WW: Well, there have been some challenges, and I know they still exist. We all know even with us having a black president, you still have people who are… narrow-minded, I’d say. And we have the same thing in healthcare. As far as the nursing profession, we still have people who are narrow-minded, and so sometimes just because you are a person of color […] they don’t give you a chance.
You always feel like you have to work that much harder than other people would have to work to get the same recognition, the same… even pay. There have been a lot of instances where just because you are who you are, that’s what you’re going to get paid. It doesn’t matter about your education background or your experience. They automatically will give you a lower pay than some of your colleagues. There are a lot of injustices as far as that goes.
That’s a whole issue that I’m thinking someone will tackle one day, and who knows? It might even be me. I haven’t thought about this in a long time, but I know it exists. It’s something that needs to be dealt with.

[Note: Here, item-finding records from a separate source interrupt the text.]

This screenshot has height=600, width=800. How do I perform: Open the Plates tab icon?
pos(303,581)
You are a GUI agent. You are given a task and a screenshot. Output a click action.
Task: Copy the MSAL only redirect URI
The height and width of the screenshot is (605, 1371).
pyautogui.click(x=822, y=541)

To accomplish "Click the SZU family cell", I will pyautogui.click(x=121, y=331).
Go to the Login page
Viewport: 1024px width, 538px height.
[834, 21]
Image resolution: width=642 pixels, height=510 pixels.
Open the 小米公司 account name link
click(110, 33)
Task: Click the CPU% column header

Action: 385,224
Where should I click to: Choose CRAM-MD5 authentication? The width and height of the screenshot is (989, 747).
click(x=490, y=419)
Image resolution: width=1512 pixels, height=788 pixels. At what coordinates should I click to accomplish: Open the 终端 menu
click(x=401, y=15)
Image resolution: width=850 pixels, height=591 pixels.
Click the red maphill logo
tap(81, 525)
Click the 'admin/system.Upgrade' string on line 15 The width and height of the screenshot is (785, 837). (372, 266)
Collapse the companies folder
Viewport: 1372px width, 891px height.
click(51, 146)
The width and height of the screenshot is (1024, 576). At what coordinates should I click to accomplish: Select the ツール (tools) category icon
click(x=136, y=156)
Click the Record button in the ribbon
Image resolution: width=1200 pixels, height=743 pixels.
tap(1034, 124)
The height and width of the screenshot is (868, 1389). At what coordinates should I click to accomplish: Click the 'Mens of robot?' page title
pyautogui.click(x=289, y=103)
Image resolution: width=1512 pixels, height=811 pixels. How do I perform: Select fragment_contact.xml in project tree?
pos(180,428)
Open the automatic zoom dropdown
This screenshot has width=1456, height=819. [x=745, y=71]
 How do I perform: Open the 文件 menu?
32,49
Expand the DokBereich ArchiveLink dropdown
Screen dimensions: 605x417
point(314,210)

AC: Definitely, and I know even in my class, the majority of the students are white like myself. So I think it’s important that the students of color do have persons of color on the faculty and staff, especially such a strong role model like you. It’s like you were saying with patients, it helps when there’s someone that looks like you. As a student, it lets you know there’s someone that understands where you’re coming from, and makes it easier to picture yourself in that position.
WW: Yes, right, it does!
AC: So, I know that you’re the director of the Anatomy and Physiology labs. Can you tell me a little about nursing as a science, why it’s important for nurses to be scientists?
WW: Well, that’s the spirit of inquiry, where you question. So that automatically leads you to using the scientific method. You need to figure out what is the answer? Why is the answer what it is? Do I need to challenge that answer? And that’s important for when you have patients and you need to advise and teach them about their disease and how their body is responding, why they’re having the problem that they’re having.
AC: I just want to wrap things up by asking if you’re working on any research yourself right now?
WW: I have a few things in mind. I’ll be starting hopefully by the end of the year. I’m not sure if you know I write poetry and it’s kind of my therapy. And in grad school, I came up with an intervention that had not been done before, using my poetry. And so that’s the first thing on my plate that I want to address. How you can use poetry to deal with families and some family issues. It’s a way to make people feel important particularly when you write something about them. Sometimes people don’t see their own worth. They’re never told they have worth, and when an outsider shows them they have worth, it makes all the difference in the world.
I just want to thank Professor Walker-Williams again for taking time out of her schedule to speak with me for the Women’s Center blog. She truly is a Wonder Woman, and I hope that she sees her own worth just as much as she helps her patients and students to see theirs!